His exploration demonstrates a reality on the verge of explosion as if time had been stopped. Simultaneously, the work is profoundly human and cerebral. Although the paintings are extremely current, they have become universal as we live with an over saturation of imagery and rapid exchanges of ideas. People of all contexts and backgrounds can relate to their pictorial approach.

T.V. Santhosh’s works have been exhibited at many international art galleries and museums. Some of his prominent museum shows are Dark Materials curated by David Thorp, India Xianzai, MOCA, Shanghai, China, Passage to India, Part II: New Indian Art from the Frank Cohen Collection, at Initial Access, Wolverhampton, UK and Continuity and Transformation, Museum show, by Provincia di Milano Italy.

While his work is conceptually based, Santhosh’s use of deeply saturated color and fluid edges bring the viewer to an elevated state of mind and adds an unnerving quality to the paintings. The tightness of the frame and forcibly close vantage point harkens back to the film noir genre bringing the viewer to a reflective state. His images depict chaos and paranoia relating to current media coverage of contemporary events.

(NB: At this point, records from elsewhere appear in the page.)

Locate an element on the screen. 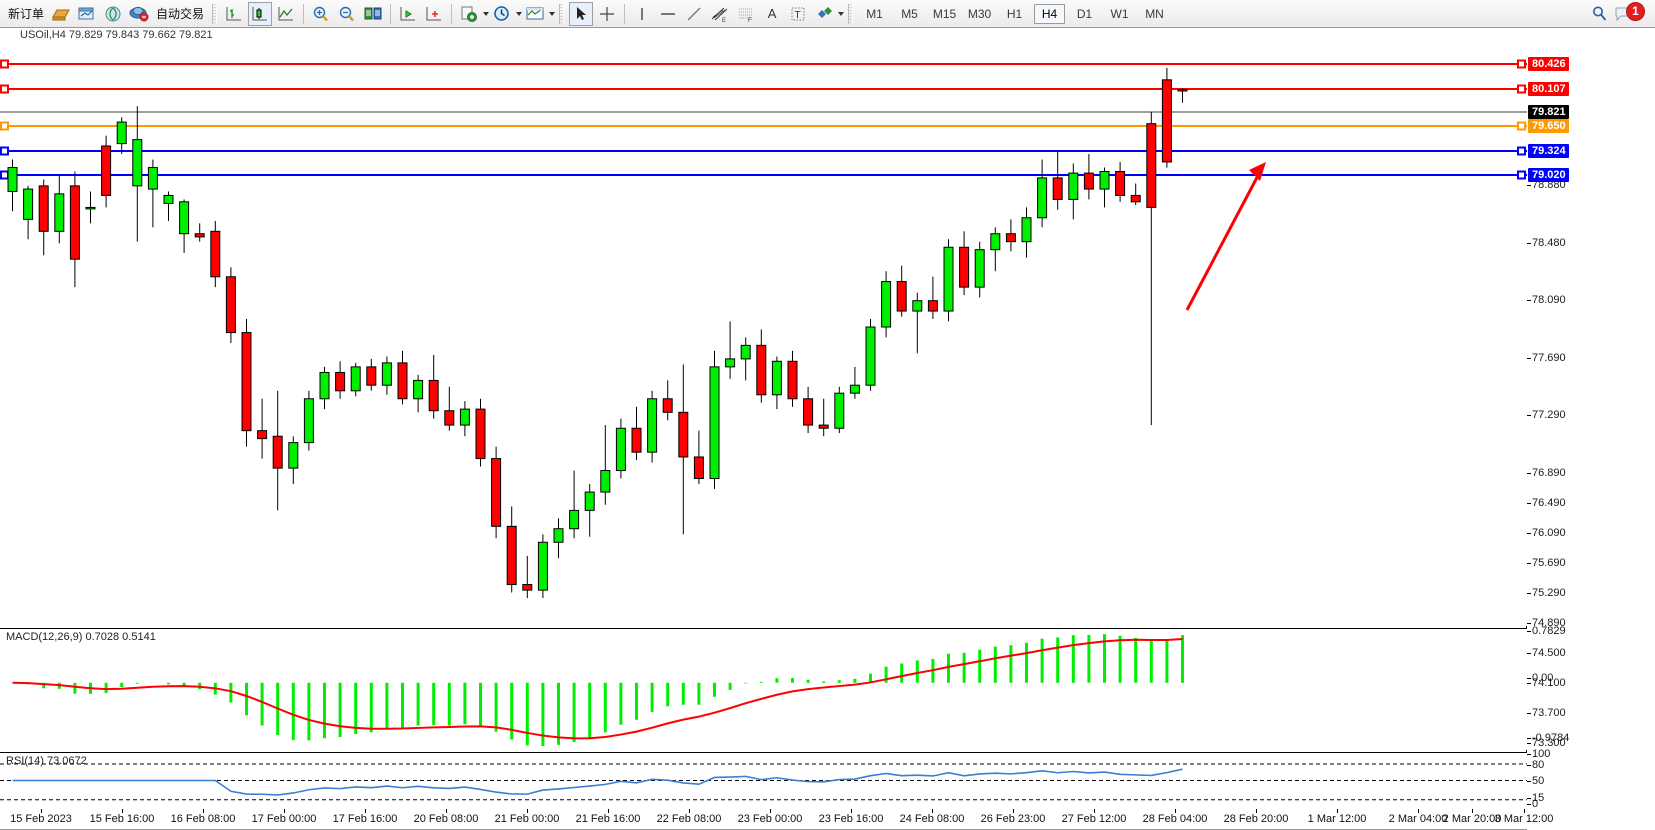 This screenshot has height=830, width=1655. price-level-tag-80-426: 80.426 is located at coordinates (1548, 64).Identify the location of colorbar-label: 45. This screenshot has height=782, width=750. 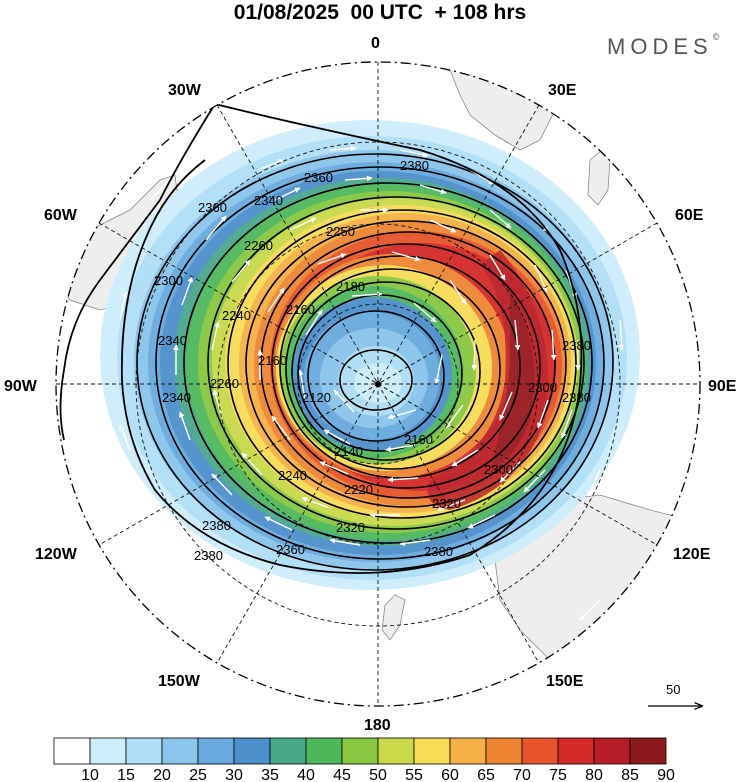
(342, 774).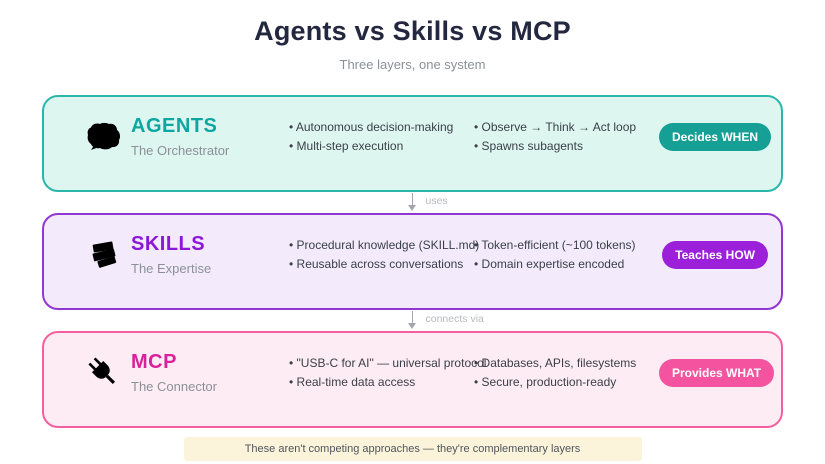 The height and width of the screenshot is (464, 825). Describe the element at coordinates (715, 254) in the screenshot. I see `skills-badge: Teaches HOW` at that location.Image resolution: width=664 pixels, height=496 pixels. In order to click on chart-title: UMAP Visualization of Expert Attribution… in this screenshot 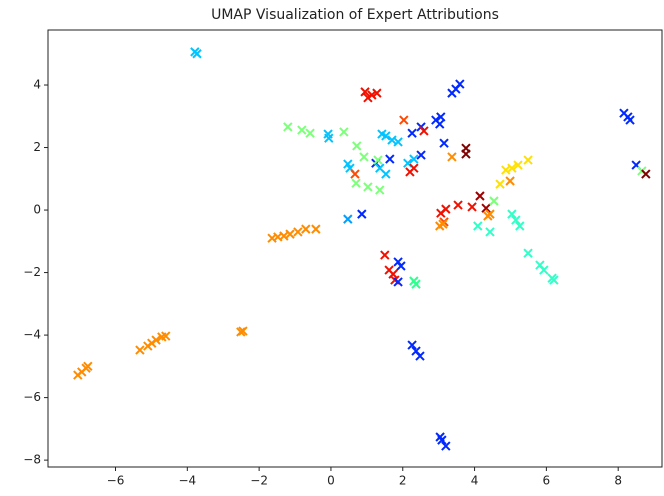, I will do `click(355, 15)`.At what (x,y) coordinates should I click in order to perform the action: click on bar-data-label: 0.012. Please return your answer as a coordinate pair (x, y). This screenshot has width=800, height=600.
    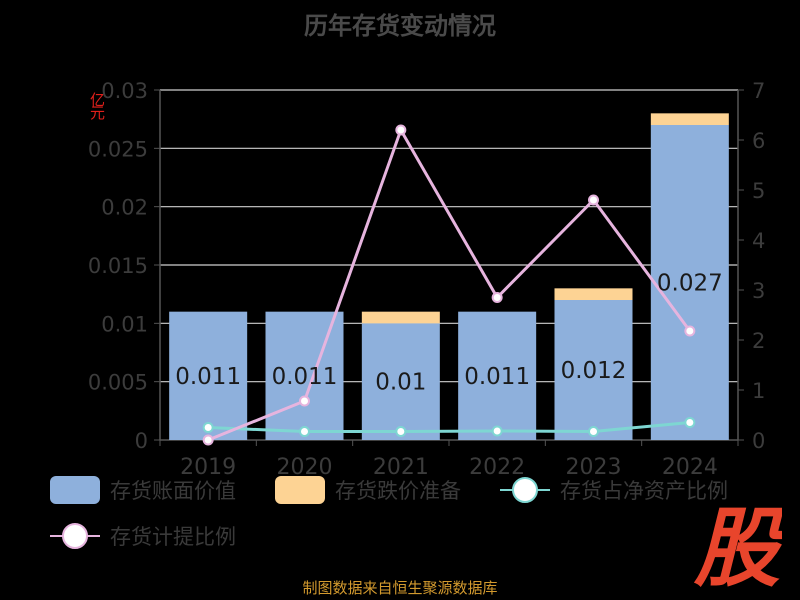
    Looking at the image, I should click on (594, 371).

His sharply focused images and art practice are adept ‘borrowings’ from today’s electronic and print media and at times, the paintings of western masters. He initiates a dialogue between known historical images and their contemporary correlates by deftly effecting a curious cinematic blending of fact and fiction. For instance, his series of works at Nature Morte in 2011 in collaboration with The Guild was an intense outcome of preoccupation with the of war images – its on-going and changing nature, memory and perception. These are powerful works that set us thinking about the global scenario and our perception of it.